• Your instructions
Please go through the records below and return every line holding the word "This".

[Opening Given records section]

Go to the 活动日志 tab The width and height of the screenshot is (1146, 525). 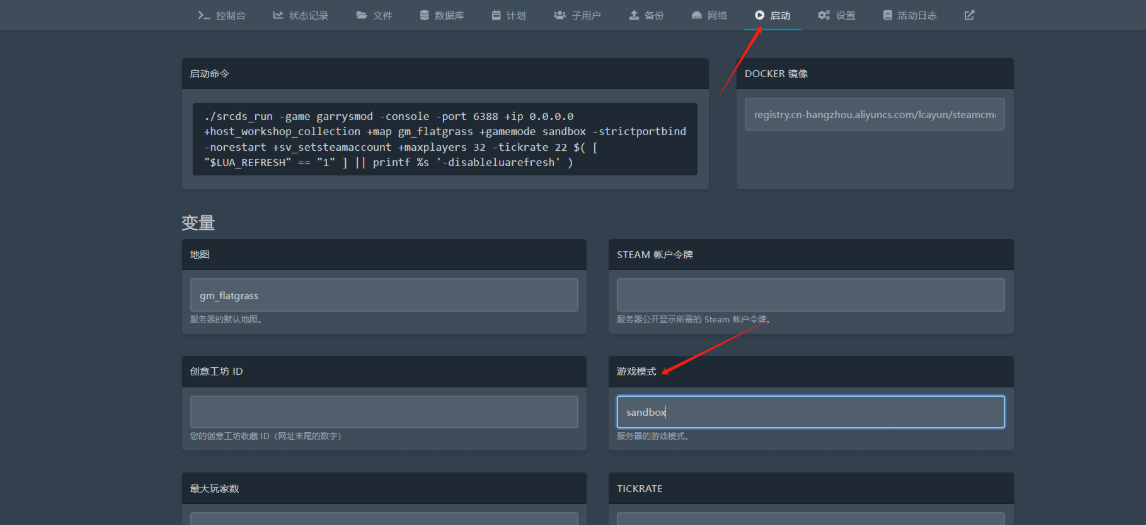coord(909,15)
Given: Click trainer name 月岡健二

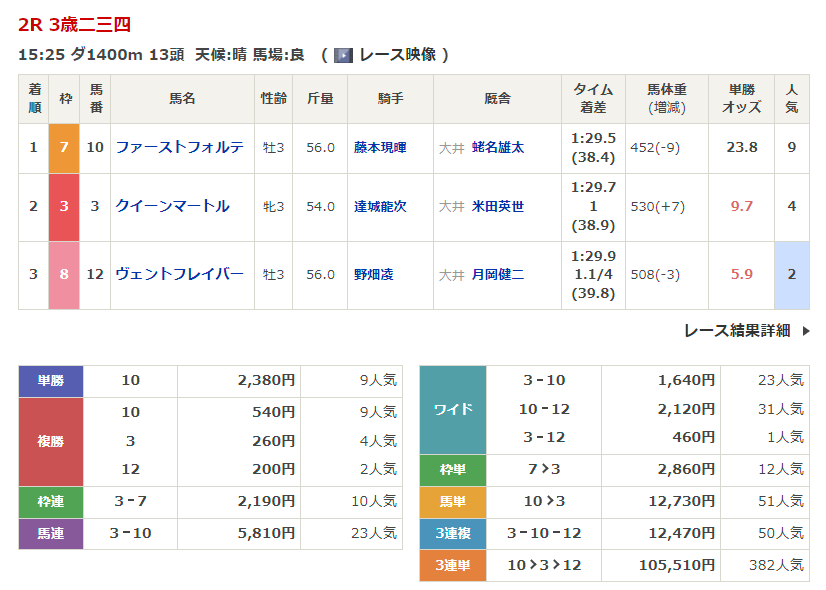Looking at the screenshot, I should (x=498, y=274).
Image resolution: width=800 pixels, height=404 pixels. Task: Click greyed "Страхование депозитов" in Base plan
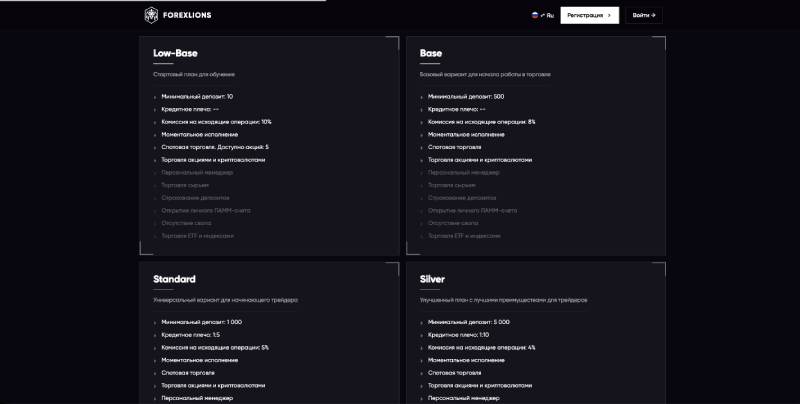click(461, 198)
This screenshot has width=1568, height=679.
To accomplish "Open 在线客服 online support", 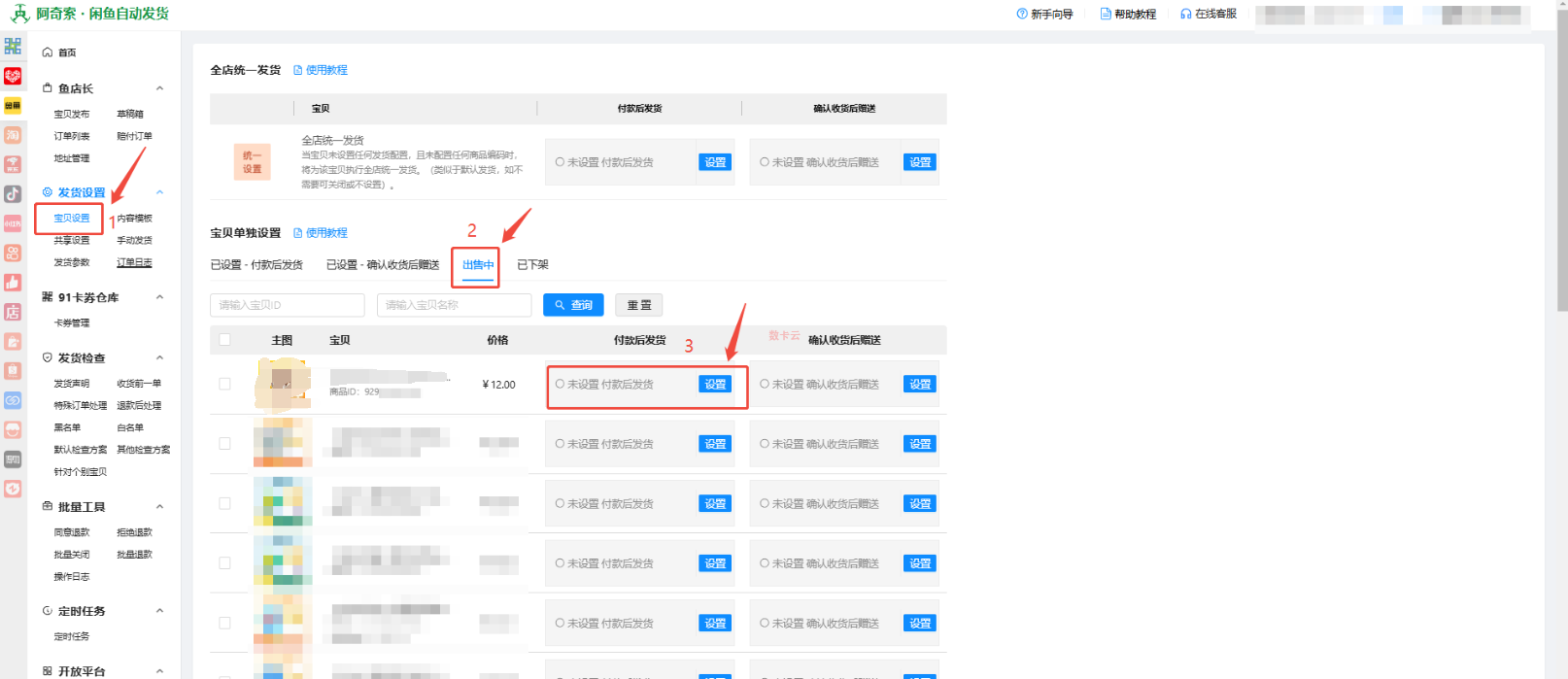I will (1209, 15).
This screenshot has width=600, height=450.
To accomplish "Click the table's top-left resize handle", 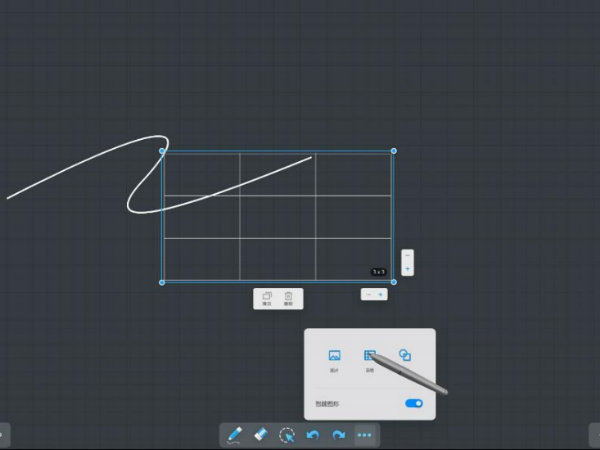I will click(x=162, y=152).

[Closing Given records section]

• Finished task
This screenshot has width=1568, height=679.
This screenshot has width=600, height=450.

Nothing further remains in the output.